Which lines in the entries below contain the string "computer"? Show each of them in full.

== Supplied records ==

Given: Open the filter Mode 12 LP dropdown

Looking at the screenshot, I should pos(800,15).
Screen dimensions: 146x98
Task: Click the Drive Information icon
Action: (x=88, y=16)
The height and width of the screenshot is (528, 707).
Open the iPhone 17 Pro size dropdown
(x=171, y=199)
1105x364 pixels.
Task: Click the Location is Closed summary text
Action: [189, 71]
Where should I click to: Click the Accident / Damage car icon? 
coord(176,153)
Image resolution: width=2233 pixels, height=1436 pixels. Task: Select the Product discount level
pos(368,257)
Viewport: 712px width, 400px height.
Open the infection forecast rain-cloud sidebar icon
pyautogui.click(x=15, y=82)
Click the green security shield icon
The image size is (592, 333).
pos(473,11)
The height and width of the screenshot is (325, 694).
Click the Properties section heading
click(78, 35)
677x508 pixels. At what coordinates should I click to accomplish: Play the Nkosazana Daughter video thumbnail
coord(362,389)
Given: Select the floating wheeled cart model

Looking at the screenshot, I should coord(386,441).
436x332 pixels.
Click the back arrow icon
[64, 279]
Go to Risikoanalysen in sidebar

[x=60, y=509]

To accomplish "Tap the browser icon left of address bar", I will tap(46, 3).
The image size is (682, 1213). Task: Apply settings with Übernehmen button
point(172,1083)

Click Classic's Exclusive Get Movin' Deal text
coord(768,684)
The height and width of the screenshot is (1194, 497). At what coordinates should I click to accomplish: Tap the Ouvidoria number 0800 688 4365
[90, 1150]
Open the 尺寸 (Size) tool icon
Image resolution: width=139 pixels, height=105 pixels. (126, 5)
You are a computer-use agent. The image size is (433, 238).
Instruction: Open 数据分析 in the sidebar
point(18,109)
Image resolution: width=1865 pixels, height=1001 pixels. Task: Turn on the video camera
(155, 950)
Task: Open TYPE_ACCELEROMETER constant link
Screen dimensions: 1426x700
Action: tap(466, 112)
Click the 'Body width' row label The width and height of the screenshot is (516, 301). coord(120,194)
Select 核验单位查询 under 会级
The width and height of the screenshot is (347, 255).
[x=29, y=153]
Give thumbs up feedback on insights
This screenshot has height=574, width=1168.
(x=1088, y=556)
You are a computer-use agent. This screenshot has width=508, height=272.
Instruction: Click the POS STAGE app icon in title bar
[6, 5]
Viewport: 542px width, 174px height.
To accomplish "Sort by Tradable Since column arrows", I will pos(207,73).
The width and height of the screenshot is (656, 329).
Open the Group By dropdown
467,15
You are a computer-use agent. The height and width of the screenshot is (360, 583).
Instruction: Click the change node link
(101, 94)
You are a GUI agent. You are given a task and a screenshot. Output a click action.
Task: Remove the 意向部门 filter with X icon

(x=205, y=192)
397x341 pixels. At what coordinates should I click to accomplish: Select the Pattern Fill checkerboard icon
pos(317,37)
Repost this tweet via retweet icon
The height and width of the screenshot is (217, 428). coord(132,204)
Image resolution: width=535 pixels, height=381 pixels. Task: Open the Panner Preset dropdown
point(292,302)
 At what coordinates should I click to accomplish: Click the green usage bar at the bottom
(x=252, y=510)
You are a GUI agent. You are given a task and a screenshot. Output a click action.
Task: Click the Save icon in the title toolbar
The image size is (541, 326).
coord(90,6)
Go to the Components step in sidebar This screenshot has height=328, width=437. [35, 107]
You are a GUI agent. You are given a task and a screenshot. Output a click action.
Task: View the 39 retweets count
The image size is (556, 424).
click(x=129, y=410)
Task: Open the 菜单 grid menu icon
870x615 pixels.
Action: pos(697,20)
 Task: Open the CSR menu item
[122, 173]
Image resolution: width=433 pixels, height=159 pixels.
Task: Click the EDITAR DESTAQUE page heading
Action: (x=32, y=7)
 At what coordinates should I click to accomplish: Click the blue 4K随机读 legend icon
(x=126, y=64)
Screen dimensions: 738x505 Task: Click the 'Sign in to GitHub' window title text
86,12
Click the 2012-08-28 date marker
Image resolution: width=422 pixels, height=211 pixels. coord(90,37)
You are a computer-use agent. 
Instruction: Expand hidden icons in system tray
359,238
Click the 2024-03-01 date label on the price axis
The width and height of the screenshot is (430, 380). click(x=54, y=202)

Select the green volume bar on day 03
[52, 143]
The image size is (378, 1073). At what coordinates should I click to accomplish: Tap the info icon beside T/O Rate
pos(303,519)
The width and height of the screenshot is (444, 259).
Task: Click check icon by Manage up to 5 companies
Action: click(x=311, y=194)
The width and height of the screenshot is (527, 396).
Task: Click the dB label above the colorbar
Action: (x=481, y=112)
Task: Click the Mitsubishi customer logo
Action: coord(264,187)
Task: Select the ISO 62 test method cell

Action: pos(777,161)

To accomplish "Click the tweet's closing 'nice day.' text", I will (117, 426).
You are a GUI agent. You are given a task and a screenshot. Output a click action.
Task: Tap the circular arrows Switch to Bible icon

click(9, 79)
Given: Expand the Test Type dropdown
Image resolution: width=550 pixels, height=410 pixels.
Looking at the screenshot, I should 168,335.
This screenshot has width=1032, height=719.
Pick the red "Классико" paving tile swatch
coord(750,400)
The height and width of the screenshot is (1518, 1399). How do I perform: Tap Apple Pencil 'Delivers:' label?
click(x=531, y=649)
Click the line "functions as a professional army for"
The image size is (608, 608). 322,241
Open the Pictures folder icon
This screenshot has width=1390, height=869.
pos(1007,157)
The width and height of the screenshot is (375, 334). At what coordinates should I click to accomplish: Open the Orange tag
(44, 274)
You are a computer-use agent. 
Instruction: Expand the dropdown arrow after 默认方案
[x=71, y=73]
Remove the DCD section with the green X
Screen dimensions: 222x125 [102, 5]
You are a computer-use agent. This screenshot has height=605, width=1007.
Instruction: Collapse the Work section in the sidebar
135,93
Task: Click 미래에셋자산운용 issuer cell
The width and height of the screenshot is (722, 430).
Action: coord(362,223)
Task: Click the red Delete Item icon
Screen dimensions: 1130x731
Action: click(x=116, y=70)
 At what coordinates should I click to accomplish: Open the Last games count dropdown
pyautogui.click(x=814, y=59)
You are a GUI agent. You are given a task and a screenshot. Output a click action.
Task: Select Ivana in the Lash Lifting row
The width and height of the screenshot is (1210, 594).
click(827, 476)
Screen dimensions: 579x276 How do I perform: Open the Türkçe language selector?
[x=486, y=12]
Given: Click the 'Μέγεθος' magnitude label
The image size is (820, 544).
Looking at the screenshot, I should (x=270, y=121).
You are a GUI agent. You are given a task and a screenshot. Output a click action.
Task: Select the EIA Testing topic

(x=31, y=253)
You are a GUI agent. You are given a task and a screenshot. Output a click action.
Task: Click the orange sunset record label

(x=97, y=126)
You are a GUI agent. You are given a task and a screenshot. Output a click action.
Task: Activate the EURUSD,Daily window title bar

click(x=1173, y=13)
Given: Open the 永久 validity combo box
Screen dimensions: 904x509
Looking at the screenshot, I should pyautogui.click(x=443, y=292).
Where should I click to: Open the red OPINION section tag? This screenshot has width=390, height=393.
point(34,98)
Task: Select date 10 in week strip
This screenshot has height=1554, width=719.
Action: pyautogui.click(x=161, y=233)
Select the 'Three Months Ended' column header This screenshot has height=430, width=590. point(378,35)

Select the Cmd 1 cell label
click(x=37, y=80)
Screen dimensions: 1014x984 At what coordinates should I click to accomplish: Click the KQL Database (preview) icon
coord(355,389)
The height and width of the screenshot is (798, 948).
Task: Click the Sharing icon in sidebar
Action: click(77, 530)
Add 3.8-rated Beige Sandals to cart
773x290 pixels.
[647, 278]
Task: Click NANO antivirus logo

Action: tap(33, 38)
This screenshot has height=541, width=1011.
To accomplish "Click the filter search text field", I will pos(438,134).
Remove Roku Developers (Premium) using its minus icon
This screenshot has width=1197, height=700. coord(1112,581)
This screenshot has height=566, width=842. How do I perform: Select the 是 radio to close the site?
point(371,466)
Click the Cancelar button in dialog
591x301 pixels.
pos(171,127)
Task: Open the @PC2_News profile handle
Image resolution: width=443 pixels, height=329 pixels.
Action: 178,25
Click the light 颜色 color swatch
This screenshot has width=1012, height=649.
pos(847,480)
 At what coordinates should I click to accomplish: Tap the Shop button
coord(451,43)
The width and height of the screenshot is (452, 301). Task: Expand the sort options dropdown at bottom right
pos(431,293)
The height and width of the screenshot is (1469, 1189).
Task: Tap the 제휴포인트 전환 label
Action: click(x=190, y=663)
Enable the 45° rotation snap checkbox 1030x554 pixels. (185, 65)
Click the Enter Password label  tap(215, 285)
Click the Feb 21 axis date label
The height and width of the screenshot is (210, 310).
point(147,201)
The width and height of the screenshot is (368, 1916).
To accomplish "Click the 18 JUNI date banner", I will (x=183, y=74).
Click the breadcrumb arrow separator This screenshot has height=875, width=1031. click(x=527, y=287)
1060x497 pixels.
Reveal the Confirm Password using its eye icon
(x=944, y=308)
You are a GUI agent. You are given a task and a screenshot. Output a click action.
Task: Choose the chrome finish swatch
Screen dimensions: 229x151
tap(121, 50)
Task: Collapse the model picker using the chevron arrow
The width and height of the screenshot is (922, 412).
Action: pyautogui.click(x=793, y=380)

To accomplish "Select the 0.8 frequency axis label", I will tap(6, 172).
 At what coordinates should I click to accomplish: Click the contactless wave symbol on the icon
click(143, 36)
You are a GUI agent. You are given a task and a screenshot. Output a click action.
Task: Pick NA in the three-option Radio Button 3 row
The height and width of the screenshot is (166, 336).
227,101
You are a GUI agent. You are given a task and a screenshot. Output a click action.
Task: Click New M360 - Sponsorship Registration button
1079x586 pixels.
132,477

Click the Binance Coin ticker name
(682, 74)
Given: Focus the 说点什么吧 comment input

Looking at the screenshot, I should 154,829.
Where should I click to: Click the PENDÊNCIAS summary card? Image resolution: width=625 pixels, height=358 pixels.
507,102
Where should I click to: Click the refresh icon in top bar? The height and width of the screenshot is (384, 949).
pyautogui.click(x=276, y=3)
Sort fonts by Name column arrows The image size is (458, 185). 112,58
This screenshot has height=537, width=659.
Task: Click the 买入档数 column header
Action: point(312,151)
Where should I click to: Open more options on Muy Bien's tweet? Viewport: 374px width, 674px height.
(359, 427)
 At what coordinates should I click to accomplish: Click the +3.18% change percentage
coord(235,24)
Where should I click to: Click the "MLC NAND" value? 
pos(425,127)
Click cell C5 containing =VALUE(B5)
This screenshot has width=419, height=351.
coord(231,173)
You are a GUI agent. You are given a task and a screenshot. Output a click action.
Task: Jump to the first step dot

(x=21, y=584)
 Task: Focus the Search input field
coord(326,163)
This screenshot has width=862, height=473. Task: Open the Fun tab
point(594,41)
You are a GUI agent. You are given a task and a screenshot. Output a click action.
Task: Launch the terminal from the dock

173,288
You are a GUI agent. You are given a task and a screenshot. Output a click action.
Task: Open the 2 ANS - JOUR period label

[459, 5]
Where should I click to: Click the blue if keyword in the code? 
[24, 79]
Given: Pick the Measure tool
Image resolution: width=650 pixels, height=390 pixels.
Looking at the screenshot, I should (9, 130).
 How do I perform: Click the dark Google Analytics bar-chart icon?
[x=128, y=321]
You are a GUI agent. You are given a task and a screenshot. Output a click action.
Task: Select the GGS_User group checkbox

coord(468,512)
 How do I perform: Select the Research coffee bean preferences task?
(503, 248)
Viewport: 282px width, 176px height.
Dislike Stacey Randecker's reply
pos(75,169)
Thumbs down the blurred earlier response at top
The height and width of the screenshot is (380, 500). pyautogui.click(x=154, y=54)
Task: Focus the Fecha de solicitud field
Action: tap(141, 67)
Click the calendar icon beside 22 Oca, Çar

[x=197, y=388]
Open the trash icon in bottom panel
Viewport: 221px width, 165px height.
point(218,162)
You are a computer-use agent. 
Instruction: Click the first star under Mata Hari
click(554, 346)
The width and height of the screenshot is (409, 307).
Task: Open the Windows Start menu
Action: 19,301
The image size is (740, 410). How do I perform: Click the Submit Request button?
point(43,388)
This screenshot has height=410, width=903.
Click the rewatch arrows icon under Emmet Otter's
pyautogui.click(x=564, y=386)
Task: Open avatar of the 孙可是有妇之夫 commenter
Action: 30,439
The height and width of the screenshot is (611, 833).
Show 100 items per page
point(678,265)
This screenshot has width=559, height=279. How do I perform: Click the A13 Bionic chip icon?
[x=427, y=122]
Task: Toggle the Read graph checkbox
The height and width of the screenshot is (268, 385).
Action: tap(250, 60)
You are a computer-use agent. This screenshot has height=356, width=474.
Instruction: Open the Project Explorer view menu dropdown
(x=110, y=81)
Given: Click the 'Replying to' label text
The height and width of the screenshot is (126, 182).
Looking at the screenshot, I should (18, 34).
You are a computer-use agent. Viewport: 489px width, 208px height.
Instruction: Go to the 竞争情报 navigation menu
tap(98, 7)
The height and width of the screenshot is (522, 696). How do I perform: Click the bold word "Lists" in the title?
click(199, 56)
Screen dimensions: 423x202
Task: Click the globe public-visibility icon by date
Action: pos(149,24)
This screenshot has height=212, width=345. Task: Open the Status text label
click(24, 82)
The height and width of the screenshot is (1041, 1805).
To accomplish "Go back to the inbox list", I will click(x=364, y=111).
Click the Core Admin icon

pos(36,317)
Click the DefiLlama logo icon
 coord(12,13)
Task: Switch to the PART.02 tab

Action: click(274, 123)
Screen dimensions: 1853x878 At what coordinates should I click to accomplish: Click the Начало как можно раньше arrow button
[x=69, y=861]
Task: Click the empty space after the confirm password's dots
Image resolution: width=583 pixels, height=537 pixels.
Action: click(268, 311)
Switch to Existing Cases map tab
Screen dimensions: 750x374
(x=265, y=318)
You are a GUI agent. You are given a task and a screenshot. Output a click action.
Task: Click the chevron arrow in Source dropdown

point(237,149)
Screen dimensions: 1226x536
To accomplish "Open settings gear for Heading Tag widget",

===

Result:
You are a computer-use agent. The image size is (433, 238).
You are a computer-use agent. This screenshot has width=508, height=272.
You are a computer-use agent. The height and width of the screenshot is (360, 583).
You are a computer-use agent. 
You are a computer-use agent. 
You are a computer-use agent. This screenshot has height=605, width=1007.
You are a computer-use agent. 
You are a computer-use agent. This screenshot has height=356, width=474.
You are a computer-use agent. Viewport: 489px width, 208px height.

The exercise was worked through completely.